Not many people would willingly take their own life, those that do likely feel they have lived through the worst and lost everything they hold dear. Let's look at the Palestinian/Israeli conflict. You're talking about 1, if not the most advanced military in the world - the IDF. They regularly kill women, children and the elderly, and no, this isn't a muslim vs jew issue. The Palestinian identity encompasses the 3 Abrahamic faiths: Jews, Christians and Muslims, many of whom are connected genetically to the ethnic Israeli jews. To take an innocent life is a crime against mankind, true believers of Islam keep this in mind at all times.

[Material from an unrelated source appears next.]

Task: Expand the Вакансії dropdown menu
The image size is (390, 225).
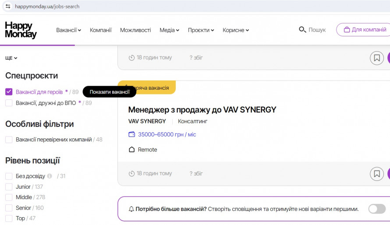Action: pos(68,30)
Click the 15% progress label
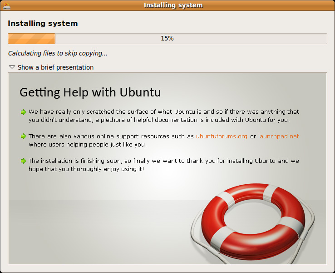This screenshot has height=273, width=335. point(167,39)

Dropping bombs (Hiroshima, Nagasaki), drone strikes (Afghanistan etc.), false claims of WMD etc. are the acts of cowards e.g. the US. These methods claim many innocent lives but we call this "collateral damage" and pass it off as a tragedy of war. What gives one the right to call another a terrorist when your hands are equally dirty and bloodied? Who gives Country X the power to snap their fingers and say YZ are terrorists? The word terrorist is thrown around like a party favor after 9/11 and it's ridiculous. Jump back 3/4 of a century and Japan likely viewed the United States as monsters because of those atomic bombs. There is a fine line between heroes and villains. Most of the applauded war heroes murdered enough innocents but we defend them, "they are defending their country/our freedom/our right to eat Cheetos in PJs blah blah."

Tbh, I can't see a difference between a suicide bomber and a soldier. Both end up killing innocents regardless of intentions.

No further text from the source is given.